Tiadanya tokoh yang benar-benar sempurna, dibarengi dengan tidak adanya tokoh yang benar-benar jahat yang bisa menjadi perlambang kekal kekuatan gelap dalam kosmologi Manichean. I La Galigo, si congkak curang itu, juga akhirnya menjadi tokoh yang manusiawi. Sebagaimana ia dulu mengecam perilaku buruk ibunya, I We Cudai, yang membuang dirinya selagi ia masih bayi, I La Galigo pun kelak mengecam perbuatan “curang” adiknya I We Tenridio yang kabur ke langit meninggalkan suami dunianya. Di salah satu bagian, disebutkan bagaimana I La Galigo tengah menggoda ayahnya yang sudah tua namun tengah mabuk kasmaran yang membuat Sang Opu Samuda itu seakan-akan kembali menjadi remaja. Sejumlah peristiwa lain yang menggambarkan betapa manusiawinya I La Galigo, dan semua tokoh penting epik raksasa ini, buat saya menunjukkan bahwa pada dasarnya Sureq Galigo memang merupakan karnaval maha meriah tentang manusia, tentang ketidak-sempurnaan sekaligus kedahsyatannya.
***
Membaca naskah-naskah Sureq Galigo, kita akan menemu sejenis “penjarakan” di depan keriangan dan kebrutalan, tapi dengan sebentuk simpati yang terkendali.

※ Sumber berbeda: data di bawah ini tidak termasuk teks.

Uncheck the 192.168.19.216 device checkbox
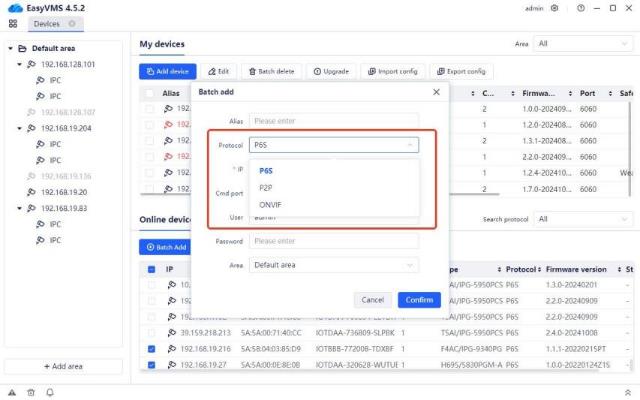(151, 349)
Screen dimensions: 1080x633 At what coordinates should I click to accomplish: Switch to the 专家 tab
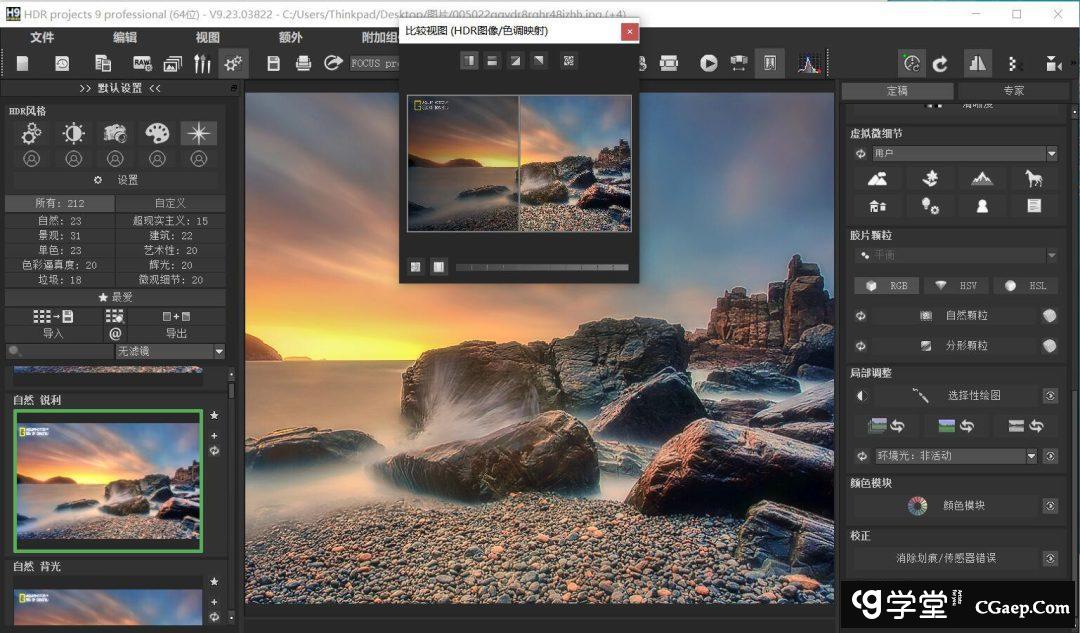tap(1013, 91)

Penemuan ini datang bersama penemuan bahwa kekuatan Sureq Galigo terletak bukan melulu pada kisahnya atas penciptaan dunia dan pengisian manusia ke dalamnya, tapi terutama pada penggambarannya yang begitu istimewa atas manusia. Penggambaran itu membuat kita merasa akrab dengan dunia para makhluk supra-natural yang dipenuhi dengan keajaiban-keajaiban yang tak ditemui di dunia nyata. Kita tak merasa asing dengan dunia para dewa dan manusia keturunannya. Kita masuk ke dalam dunia supernatural, ke dalam masa silam yang lebih dekat ke pra-sejarah, tapi sekaligus kita merasa berada di masa kini akibat pemaparan tingkah laku karakter-karakter utama yang sama saja dengan manusia yang kita kenal saat ini.
Para pengarang Sureq Galigo memang menghayutkan diri menghayal seliar mungkin tentang alam dan kegaibannya, tapi mengamati sepak terjang manusia secermat mungkin, tanpa membiarkan diri terperosok ke dalam penilaian moral. Mereka membentangkan ketidak-sempurnaan manusia dengan impassive, dengan ketenangan lembam yang tak dapat diganggu sekalipun dewa-dewa marah dan dunia terbalik pecah.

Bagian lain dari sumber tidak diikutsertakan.